*What to work on*
Apart from pictures, transcribe exactly each line from the one containing "Where should I" through the final line of the listing below.

*Given records*
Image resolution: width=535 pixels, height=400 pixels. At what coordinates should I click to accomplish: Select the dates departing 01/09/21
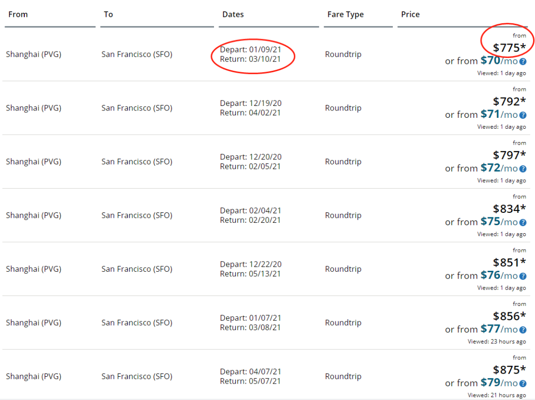point(250,54)
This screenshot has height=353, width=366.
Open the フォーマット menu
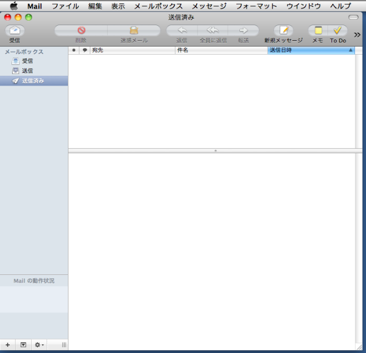click(256, 6)
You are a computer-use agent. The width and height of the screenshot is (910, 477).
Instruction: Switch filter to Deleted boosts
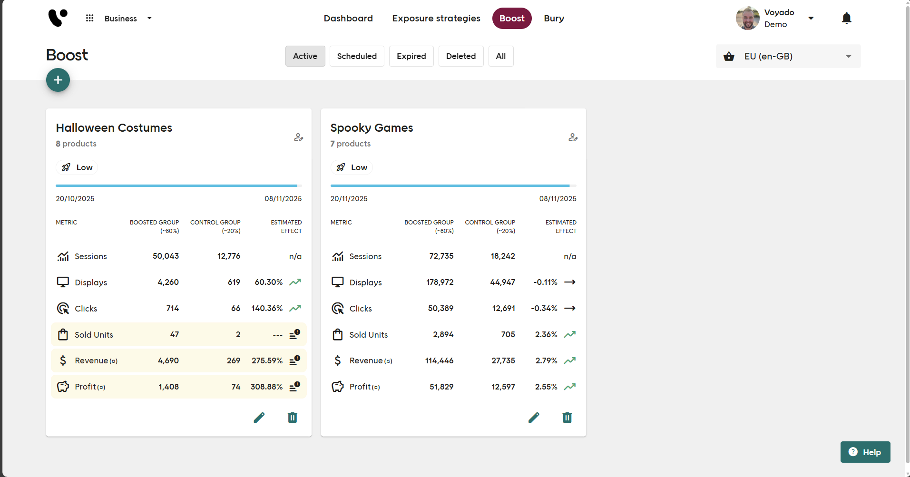pyautogui.click(x=460, y=56)
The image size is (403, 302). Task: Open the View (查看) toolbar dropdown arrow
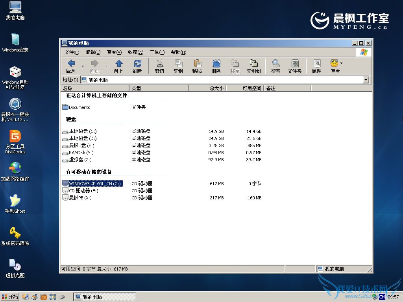pyautogui.click(x=341, y=63)
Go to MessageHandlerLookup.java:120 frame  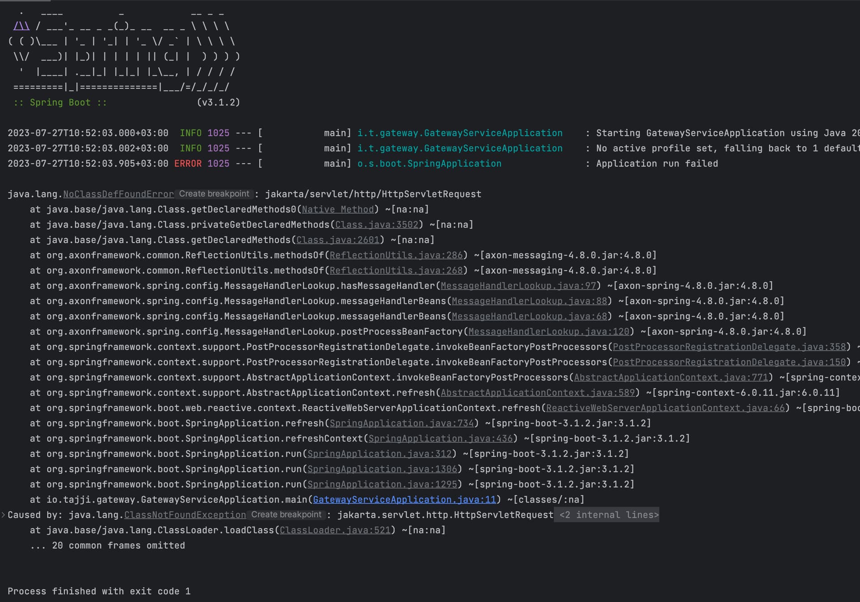(x=549, y=332)
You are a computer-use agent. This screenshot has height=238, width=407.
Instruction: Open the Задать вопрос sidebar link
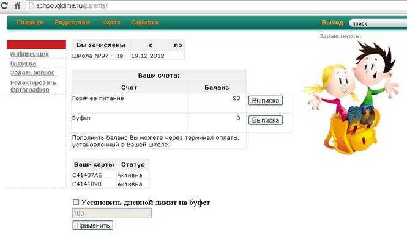pyautogui.click(x=32, y=73)
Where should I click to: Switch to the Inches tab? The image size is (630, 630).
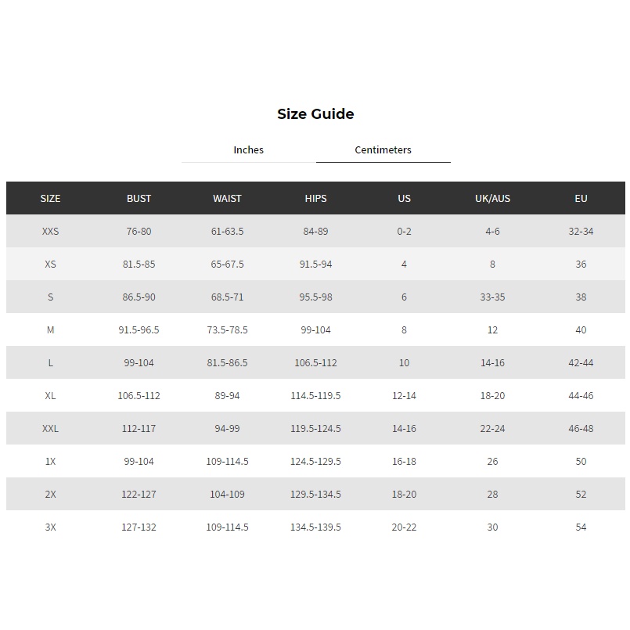(x=249, y=149)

*Exercise output*
Where should I click to: Switch to the Inches tab? The image size is (630, 630).
(x=249, y=149)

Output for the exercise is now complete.